On Price vs. Performance, Mac Mini Wins Hands-Down

When I did some checking recently on costs for traditional dedicated servers, I was astonished to discover that virtually any change to something newer than the 8-core Xeon dedicated server I had been using for the last few years was going to increase my hosting costs significantly. And any major bumps up in capability — say, to a solid state drive or more RAM — would result in nearly doubling my hosting costs. By contrast, I could move from the managed WHM/cPanel server to a self-managed Mac Mini server with several times more RAM, several times more processing power, several times more hard drive space, plus a solid state drive…all for about the same outlay for the first year.

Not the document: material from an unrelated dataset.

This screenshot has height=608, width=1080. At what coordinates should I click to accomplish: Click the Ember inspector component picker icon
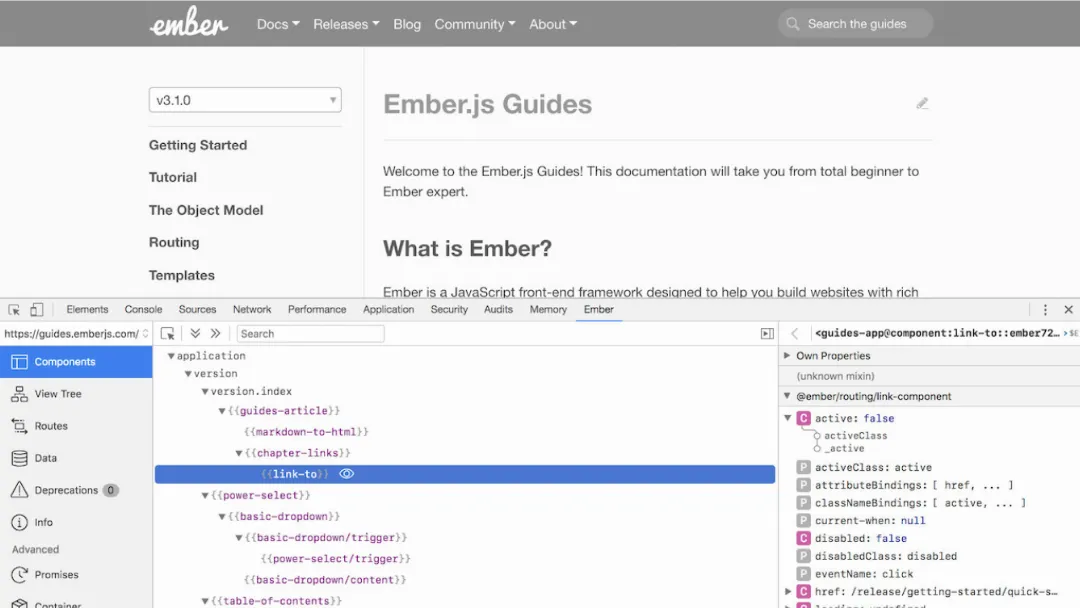168,334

By purchasing the machine outright in that first year (rather than perpetually renting it and paying cPanel license fees each month) and housing it in a colocation facility, I could drop the direct costs of running the server by about two-thirds for each subsequent year.

It seemed too good to be true, so I started by renting a Mac Mini server for a few days to get some hands-on experience with the environment and to do some benchmarking. I was not disappointed: the server turned out to be every bit as good as it seemed on paper.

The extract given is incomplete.